━━ Records
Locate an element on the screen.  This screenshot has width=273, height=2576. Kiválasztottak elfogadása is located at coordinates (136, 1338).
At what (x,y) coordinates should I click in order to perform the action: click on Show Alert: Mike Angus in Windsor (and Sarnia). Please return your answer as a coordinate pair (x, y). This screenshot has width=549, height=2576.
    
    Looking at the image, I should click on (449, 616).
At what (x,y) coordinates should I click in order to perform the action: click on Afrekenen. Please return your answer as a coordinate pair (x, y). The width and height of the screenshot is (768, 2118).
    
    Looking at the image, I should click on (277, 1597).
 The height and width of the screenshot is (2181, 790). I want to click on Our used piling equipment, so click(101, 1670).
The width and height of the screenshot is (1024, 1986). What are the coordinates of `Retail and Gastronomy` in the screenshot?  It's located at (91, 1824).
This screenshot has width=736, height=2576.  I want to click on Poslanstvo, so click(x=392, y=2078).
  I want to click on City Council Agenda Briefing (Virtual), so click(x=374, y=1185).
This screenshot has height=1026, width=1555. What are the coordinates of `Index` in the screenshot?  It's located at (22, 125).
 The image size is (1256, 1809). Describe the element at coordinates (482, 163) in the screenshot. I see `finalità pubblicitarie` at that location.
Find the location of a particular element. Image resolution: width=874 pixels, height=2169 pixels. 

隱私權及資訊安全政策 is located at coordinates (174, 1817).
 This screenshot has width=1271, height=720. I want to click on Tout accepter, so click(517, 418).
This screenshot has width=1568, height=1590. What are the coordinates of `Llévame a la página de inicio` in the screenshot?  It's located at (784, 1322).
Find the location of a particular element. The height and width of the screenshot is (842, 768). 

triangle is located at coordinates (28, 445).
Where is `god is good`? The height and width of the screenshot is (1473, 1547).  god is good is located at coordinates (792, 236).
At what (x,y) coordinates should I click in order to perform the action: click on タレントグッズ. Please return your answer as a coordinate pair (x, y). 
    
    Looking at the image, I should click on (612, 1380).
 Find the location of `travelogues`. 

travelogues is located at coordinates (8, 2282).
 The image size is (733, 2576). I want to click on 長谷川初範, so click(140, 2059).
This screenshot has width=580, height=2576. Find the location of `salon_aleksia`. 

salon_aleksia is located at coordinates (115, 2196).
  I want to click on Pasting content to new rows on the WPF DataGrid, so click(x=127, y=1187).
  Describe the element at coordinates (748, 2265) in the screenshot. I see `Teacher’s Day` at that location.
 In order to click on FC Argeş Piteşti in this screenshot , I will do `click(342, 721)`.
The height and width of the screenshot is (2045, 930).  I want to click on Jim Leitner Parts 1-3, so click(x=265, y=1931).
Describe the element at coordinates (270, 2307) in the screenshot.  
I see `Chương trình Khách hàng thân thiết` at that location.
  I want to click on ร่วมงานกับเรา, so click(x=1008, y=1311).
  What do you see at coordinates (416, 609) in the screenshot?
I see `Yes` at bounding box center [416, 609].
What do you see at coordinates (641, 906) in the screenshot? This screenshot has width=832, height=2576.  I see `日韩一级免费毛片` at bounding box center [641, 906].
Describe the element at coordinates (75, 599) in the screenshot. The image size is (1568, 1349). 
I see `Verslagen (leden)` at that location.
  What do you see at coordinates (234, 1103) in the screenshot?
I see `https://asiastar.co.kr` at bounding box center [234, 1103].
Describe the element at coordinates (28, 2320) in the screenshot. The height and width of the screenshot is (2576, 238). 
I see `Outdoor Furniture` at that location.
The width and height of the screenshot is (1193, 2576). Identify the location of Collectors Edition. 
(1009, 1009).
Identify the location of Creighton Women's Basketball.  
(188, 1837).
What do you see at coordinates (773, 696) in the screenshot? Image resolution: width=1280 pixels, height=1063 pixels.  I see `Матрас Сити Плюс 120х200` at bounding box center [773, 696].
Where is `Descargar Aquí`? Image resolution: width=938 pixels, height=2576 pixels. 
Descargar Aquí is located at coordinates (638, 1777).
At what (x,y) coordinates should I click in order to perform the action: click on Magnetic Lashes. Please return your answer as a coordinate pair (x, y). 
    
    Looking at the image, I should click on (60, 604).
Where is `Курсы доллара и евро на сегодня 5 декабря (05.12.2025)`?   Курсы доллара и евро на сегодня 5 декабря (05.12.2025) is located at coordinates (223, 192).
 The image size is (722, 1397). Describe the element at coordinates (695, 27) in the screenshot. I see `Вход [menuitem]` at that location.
━━━━
* _Your goal_: Put the lines above into a JSON list of strings, with one string per line and blank lines omitted.

* _Finished answer_:
[
  "Locate an element on the screen.  This screenshot has width=273, height=2576. Kiválasztottak elfogadása is located at coordinates (136, 1338).",
  "At what (x,y) coordinates should I click in order to perform the action: click on Show Alert: Mike Angus in Windsor (and Sarnia). Please return your answer as a coordinate pair (x, y). This screenshot has width=549, height=2576.",
  "    Looking at the image, I should click on (449, 616).",
  "At what (x,y) coordinates should I click in order to perform the action: click on Afrekenen. Please return your answer as a coordinate pair (x, y). The width and height of the screenshot is (768, 2118).",
  "    Looking at the image, I should click on (277, 1597).",
  " The height and width of the screenshot is (2181, 790). I want to click on Our used piling equipment, so click(101, 1670).",
  "The width and height of the screenshot is (1024, 1986). What are the coordinates of `Retail and Gastronomy` in the screenshot?  It's located at (91, 1824).",
  "This screenshot has width=736, height=2576.  I want to click on Poslanstvo, so click(x=392, y=2078).",
  "  I want to click on City Council Agenda Briefing (Virtual), so click(x=374, y=1185).",
  "This screenshot has height=1026, width=1555. What are the coordinates of `Index` in the screenshot?  It's located at (22, 125).",
  " The image size is (1256, 1809). Describe the element at coordinates (482, 163) in the screenshot. I see `finalità pubblicitarie` at that location.",
  "Find the location of a particular element. Image resolution: width=874 pixels, height=2169 pixels. ",
  "隱私權及資訊安全政策 is located at coordinates (174, 1817).",
  " This screenshot has width=1271, height=720. I want to click on Tout accepter, so click(517, 418).",
  "This screenshot has width=1568, height=1590. What are the coordinates of `Llévame a la página de inicio` in the screenshot?  It's located at (784, 1322).",
  "Find the location of a particular element. The height and width of the screenshot is (842, 768). ",
  "triangle is located at coordinates (28, 445).",
  "Where is `god is good`? The height and width of the screenshot is (1473, 1547).  god is good is located at coordinates (792, 236).",
  "At what (x,y) coordinates should I click in order to perform the action: click on タレントグッズ. Please return your answer as a coordinate pair (x, y). ",
  "    Looking at the image, I should click on (612, 1380).",
  " Find the location of `travelogues`. ",
  "travelogues is located at coordinates (8, 2282).",
  " The image size is (733, 2576). I want to click on 長谷川初範, so click(140, 2059).",
  "This screenshot has width=580, height=2576. Find the location of `salon_aleksia`. ",
  "salon_aleksia is located at coordinates (115, 2196).",
  "  I want to click on Pasting content to new rows on the WPF DataGrid, so click(x=127, y=1187).",
  "  Describe the element at coordinates (748, 2265) in the screenshot. I see `Teacher’s Day` at that location.",
  " In order to click on FC Argeş Piteşti in this screenshot , I will do `click(342, 721)`.",
  "The height and width of the screenshot is (2045, 930).  I want to click on Jim Leitner Parts 1-3, so click(x=265, y=1931).",
  "Describe the element at coordinates (270, 2307) in the screenshot.  ",
  "I see `Chương trình Khách hàng thân thiết` at that location.",
  "  I want to click on ร่วมงานกับเรา, so click(x=1008, y=1311).",
  "  What do you see at coordinates (416, 609) in the screenshot?",
  "I see `Yes` at bounding box center [416, 609].",
  "What do you see at coordinates (641, 906) in the screenshot? This screenshot has width=832, height=2576.  I see `日韩一级免费毛片` at bounding box center [641, 906].",
  "Describe the element at coordinates (75, 599) in the screenshot. The image size is (1568, 1349). ",
  "I see `Verslagen (leden)` at that location.",
  "  What do you see at coordinates (234, 1103) in the screenshot?",
  "I see `https://asiastar.co.kr` at bounding box center [234, 1103].",
  "Describe the element at coordinates (28, 2320) in the screenshot. The height and width of the screenshot is (2576, 238). ",
  "I see `Outdoor Furniture` at that location.",
  "The width and height of the screenshot is (1193, 2576). Identify the location of Collectors Edition. ",
  "(1009, 1009).",
  "Identify the location of Creighton Women's Basketball.  ",
  "(188, 1837).",
  "What do you see at coordinates (773, 696) in the screenshot? Image resolution: width=1280 pixels, height=1063 pixels.  I see `Матрас Сити Плюс 120х200` at bounding box center [773, 696].",
  "Where is `Descargar Aquí`? Image resolution: width=938 pixels, height=2576 pixels. ",
  "Descargar Aquí is located at coordinates (638, 1777).",
  "At what (x,y) coordinates should I click in order to perform the action: click on Magnetic Lashes. Please return your answer as a coordinate pair (x, y). ",
  "    Looking at the image, I should click on (60, 604).",
  "Where is `Курсы доллара и евро на сегодня 5 декабря (05.12.2025)`?   Курсы доллара и евро на сегодня 5 декабря (05.12.2025) is located at coordinates (223, 192).",
  " The image size is (722, 1397). Describe the element at coordinates (695, 27) in the screenshot. I see `Вход [menuitem]` at that location."
]